Tout à fait, c'est un morceau d'une grande intensité. Si tout s'est fait lentement depuis le dernier album, c'est surtout à cause de cette longue parenthèse qu'ont été les années covid. Comment avez-vous vécu cette période de mise à l’arrêt forcé depuis mars 2020 puis la reprise parfois chaotique des concerts depuis ?

D’abord, quand la pandémie a commencé, ça a été le début d’une période très étrange pour nous. On fait de la musique depuis tellement longtemps, et on s’est rendu compte qu’on considérait ça comme acquis. On n’aurait jamais imaginé que l’organisation même de tournées entières allait être remise en question. Rien jusque là n’avait justifié d’annuler des tournées ! Ça a donc été très étrange pour nous de devoir rester à la maison, et même de faire un concert en streaming (en mai 2020, ndlr).
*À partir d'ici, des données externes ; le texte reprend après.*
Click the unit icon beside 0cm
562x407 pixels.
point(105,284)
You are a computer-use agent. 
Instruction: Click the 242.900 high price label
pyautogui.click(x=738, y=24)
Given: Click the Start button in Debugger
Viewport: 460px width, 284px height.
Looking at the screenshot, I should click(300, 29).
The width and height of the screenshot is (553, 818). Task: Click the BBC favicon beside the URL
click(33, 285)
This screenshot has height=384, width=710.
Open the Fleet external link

Ne pas jouer n’a jamais fait partie de nos habitudes, on ne peut pas s’habituer à cela en tant que musicien. Et quand on a enfin pu se retrouver sur scène, devant un public, en chair et en os, dès les premières mesures du premier morceau, on s’est vraiment dit : "ça y est, on y est. C’est ça, notre vie !"

 

C’est comme si c’était naturel pour vous.
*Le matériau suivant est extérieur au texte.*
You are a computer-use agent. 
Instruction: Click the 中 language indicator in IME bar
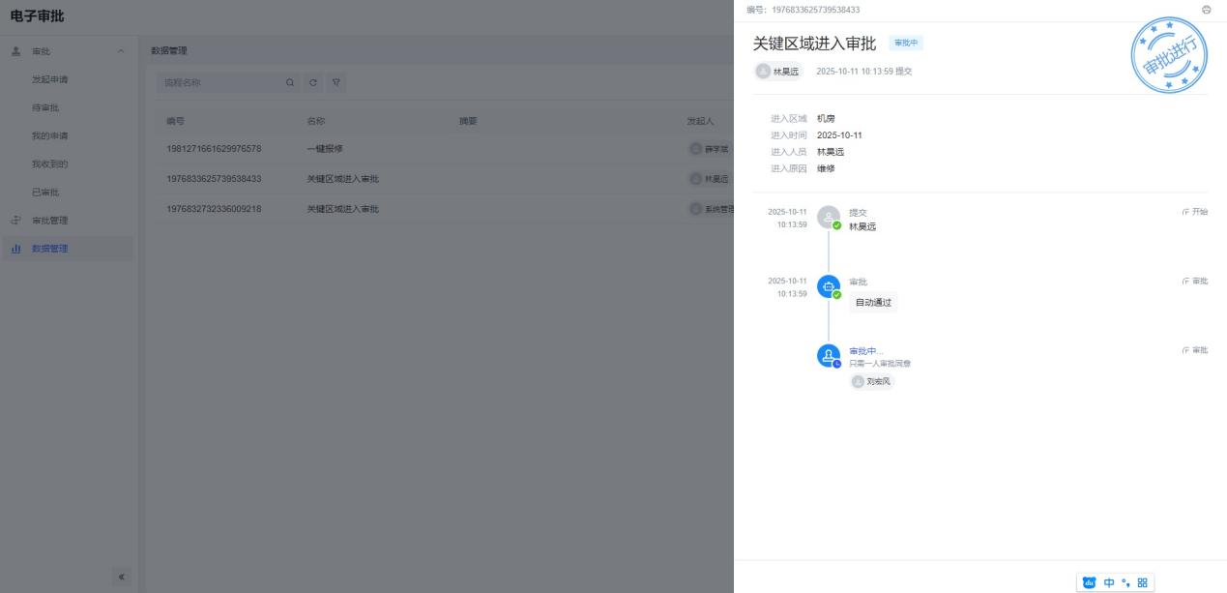click(x=1108, y=582)
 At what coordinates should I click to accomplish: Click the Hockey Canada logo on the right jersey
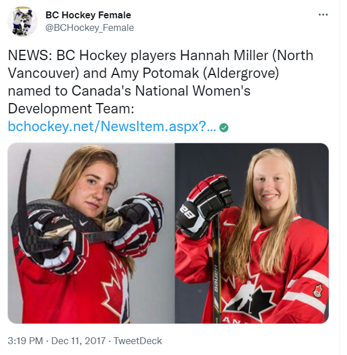(x=248, y=298)
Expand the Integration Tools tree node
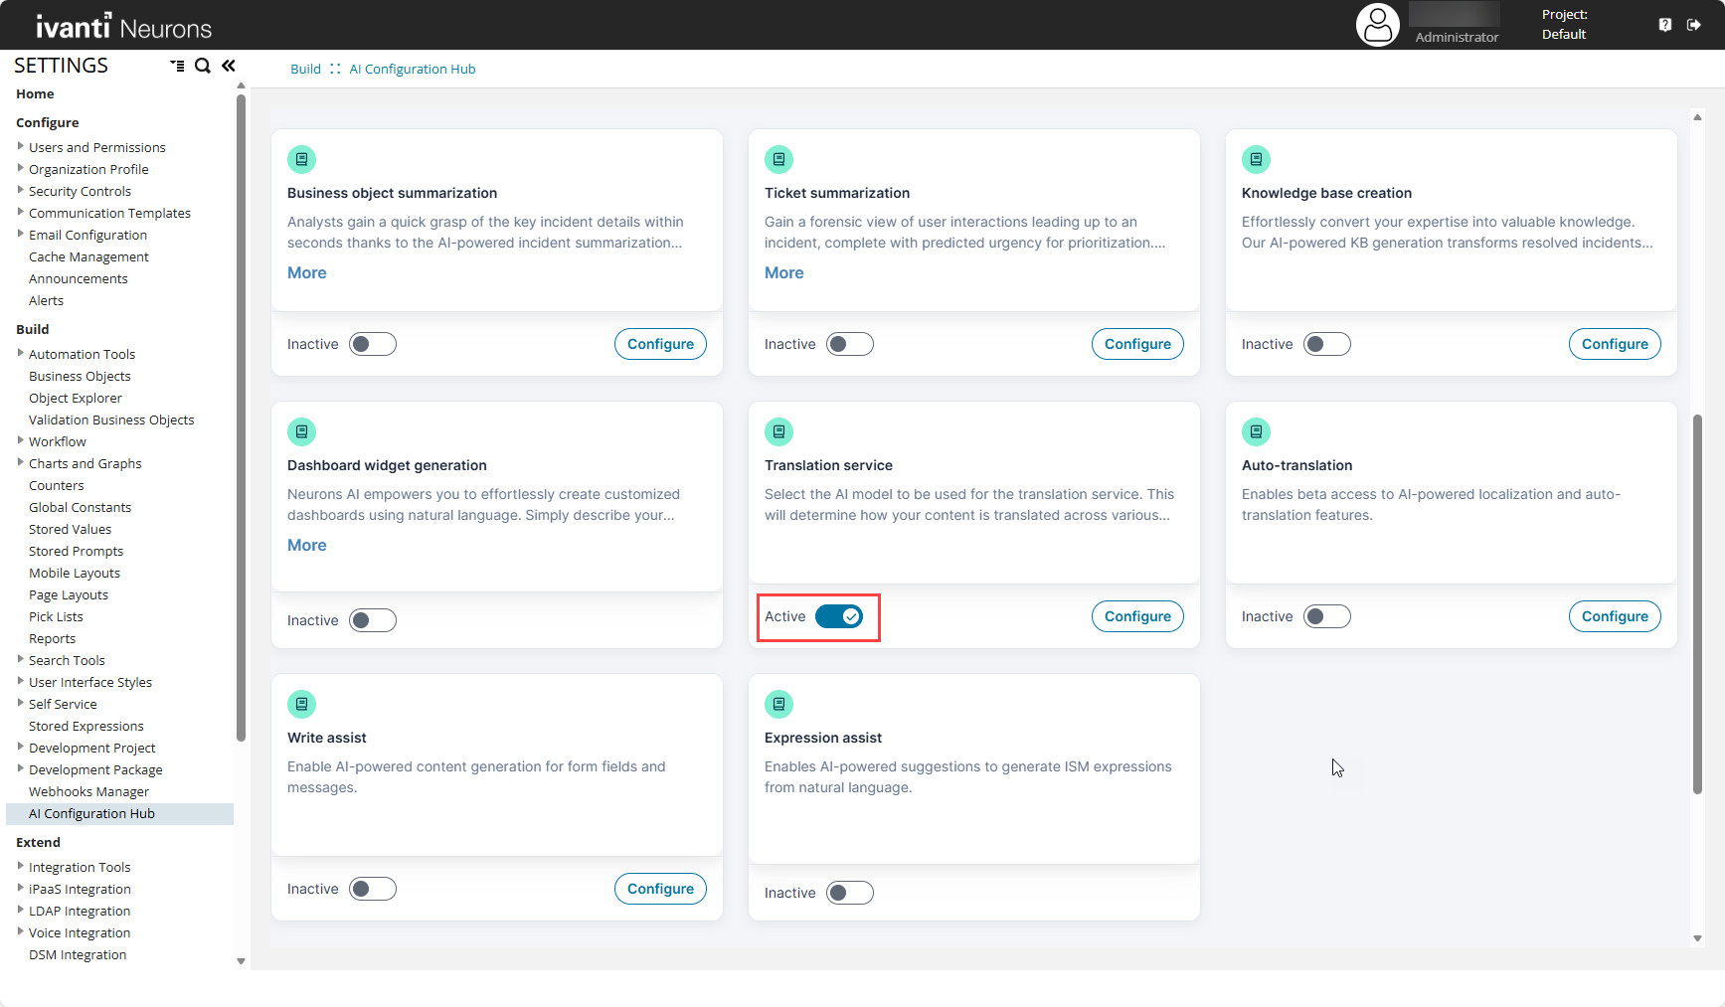This screenshot has width=1725, height=1007. tap(20, 866)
Exactement. Bien sûr, on a eu un peu le trac avant de remonter sur scène la première fois, mais dès qu’on est montés sur scène, devant un public qui avait payé pour nous voir, prêts à jouer nos morceaux, il y a eu comme un déclic, et en un instant c’est comme si toute cette période de pandémie avait disparu, comme si elle n’avait jamais existé. C’était un sentiment nouveau et inédit pour nous, mais instantanément ça nous a encouragé et conforté dans l’idée qu’on était toujours bien à notre place et qu’on suivait toujours le bon chemin. Comme si rien n’avait changé. C’est un sentiment très réconfortant.
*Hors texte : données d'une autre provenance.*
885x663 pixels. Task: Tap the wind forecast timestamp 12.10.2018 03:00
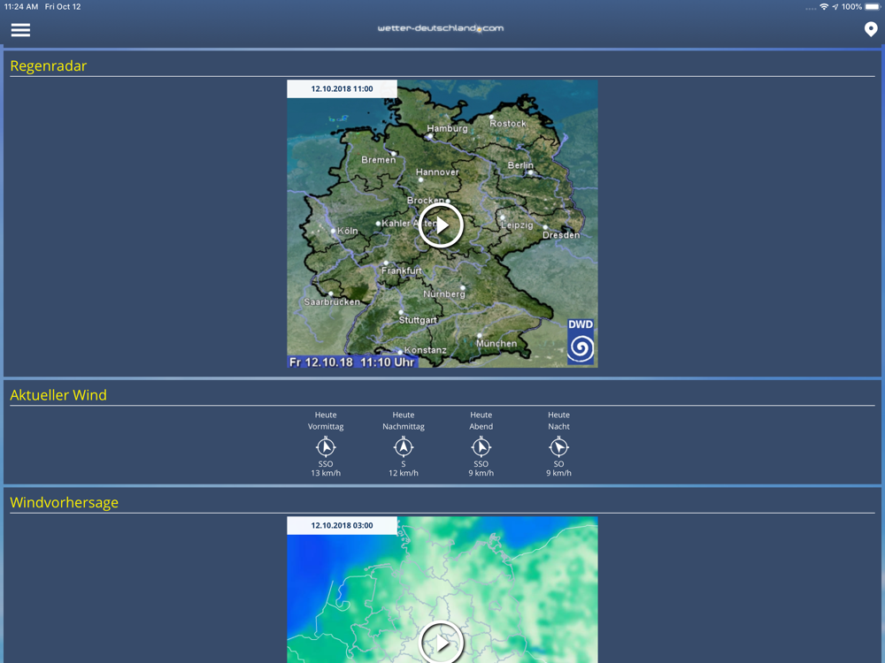point(342,526)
Vous vous apprêtez à partir en tournée européenne, en plein dans ce contexte difficile marqué par l’inflation qui affecte lourdement beaucoup de groupes en ce moment. Qu’en est-il de Katatonia ?

Je ne suis pas trop ce qui se dit dans le monde de la musique, mais ce que je peux te dire c’est que nous sommes touchés, oui, de la même façon que tous les autres groupes en Europe ou même aux États-Unis. Je sais que ce qui fait grimper les tarifs des tournées en Europe actuellement, c’est l’essence. Une tournée aujourd’hui coûte énormément d’argent, encore plus qu’avant à cause de cette hausse du prix de l’essence, donc évidemment, on est affectés, car nous avons un certain budget à ne pas dépasser. Et pourtant, dans un sens, c’est assez triste de penser comme ça. Ce sont des considérations qui concernent le « monde normal », tu vois, alors que nous, nous sommes des artistes, des musiciens, et ça ne devrait pas être notre problème. On devrait pouvoir faire de la musique sans avoir à se préoccuper des tarifs du carburant. Mais évidemment, on ne peut pas faire comme si tout allait bien dans le meilleur des mondes. C’est assez ennuyeux de penser à ces choses-là, mais de toute évidence, oui ça nous touche de plein fouet.

Et le public qui vous attend depuis longtemps ne vous en sera que d’autant plus reconnaissant ! Justement, quels morceaux de Sky Void Of Stars es-tu particulièrement impatient de jouer live ? Et peux-tu nous en dire plus sur les petites surprises dans la setlist dont tu nous a parlé tout à l’heure ?

Ce que je peux te dire, c’est que nous prévoyons, à un certain point, de jouer tous les morceaux du nouvel album. Je ne veux pas en révéler trop mais tu comprends l’idée. Parmi les titres de Sky Void Of Stars, ceux que j’attends de jouer en particulier sont "Drab Moon" et "Impermanence". Je ne peux pas trop donner de détails, mais en tout cas nous sommes tous particulièrement impatients de jouer aussi des morceaux qui ne sont pas encore sortis, complètement inédits …

Quel teasing ! Nous avons hâte de vous retrouver sur les dates françaises pour découvrir cette setlist.

Nous aussi, nous sommes vraiment impatients de retrouver le public !

Interview réalisée par Skype le 12 janvier 2023.